* _DATA_:
-- Opening Marker --
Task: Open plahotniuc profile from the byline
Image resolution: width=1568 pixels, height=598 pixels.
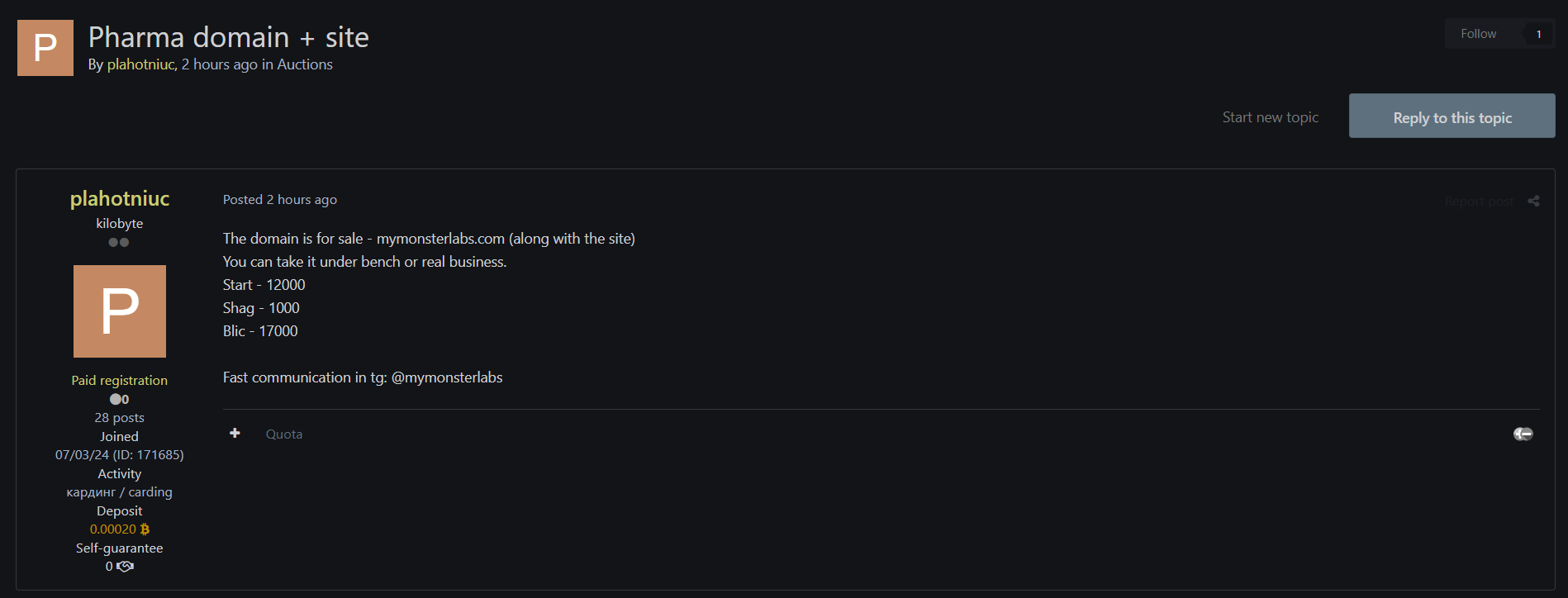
-- Closing Marker --
-- Opening Marker --
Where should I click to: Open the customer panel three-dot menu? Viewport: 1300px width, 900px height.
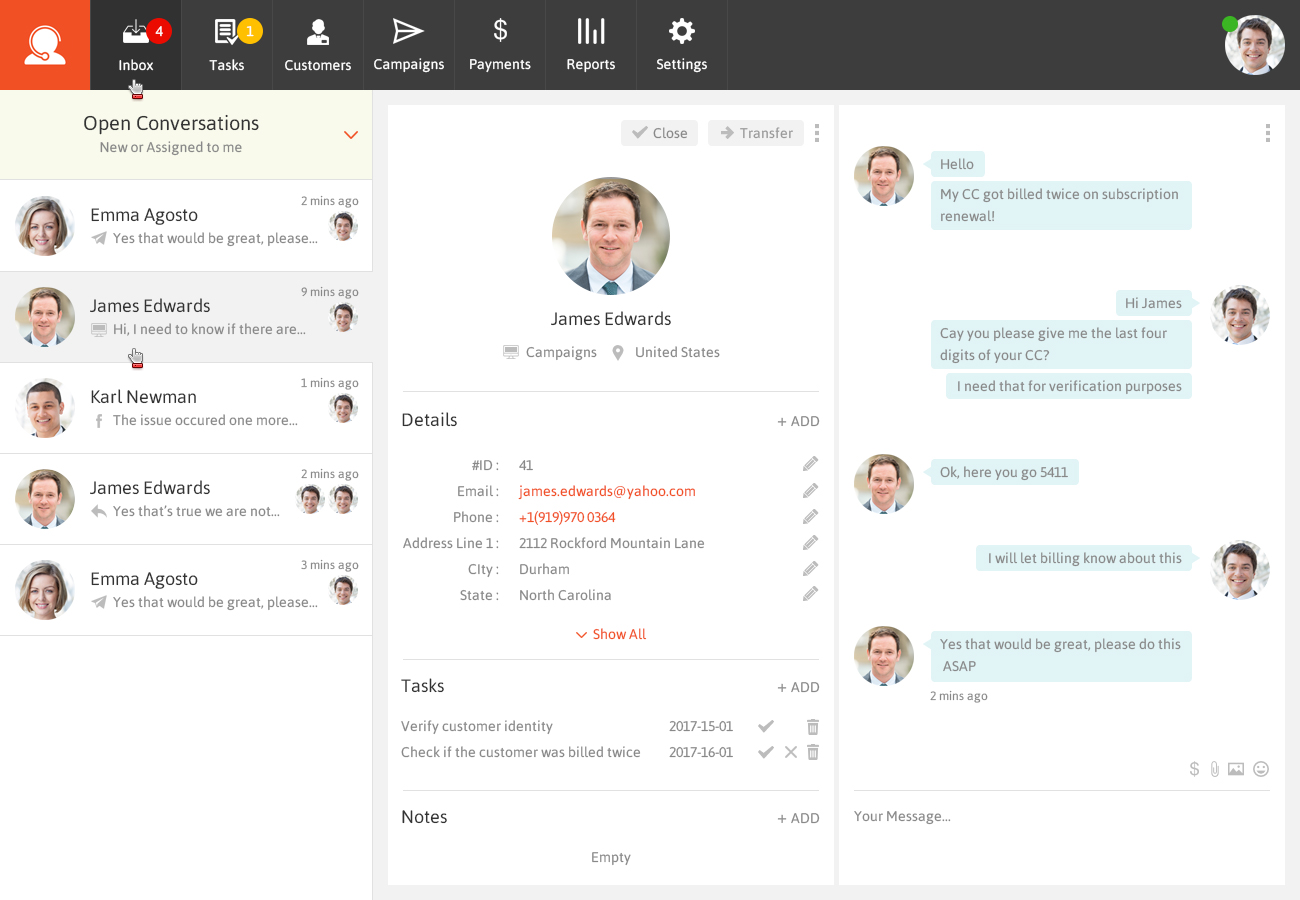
-- Closing Marker --
-- Opening Marker --
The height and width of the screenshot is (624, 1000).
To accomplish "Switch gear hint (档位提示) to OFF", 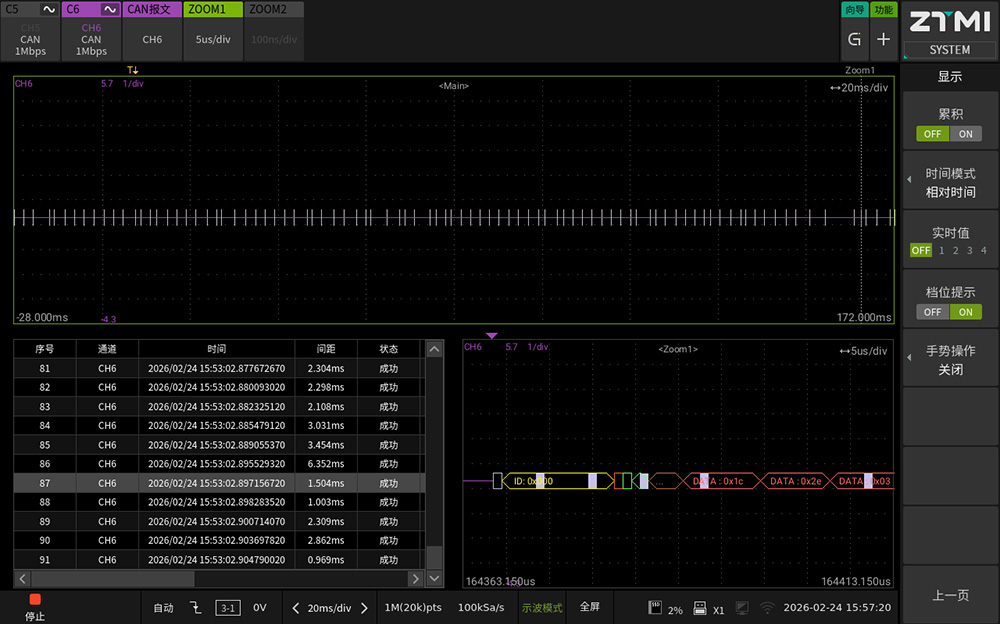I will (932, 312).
-- Closing Marker --
* _EXERCISE INSTRUCTIONS_:
Check the listing above for "width". Show every line where it turns up.

* _WRITTEN ANSWER_:
Image resolution: width=1568 pixels, height=598 pixels.
Where should I click to: Open the customer panel three-dot menu? Viewport: 1300px width, 900px height.
The height and width of the screenshot is (624, 1000).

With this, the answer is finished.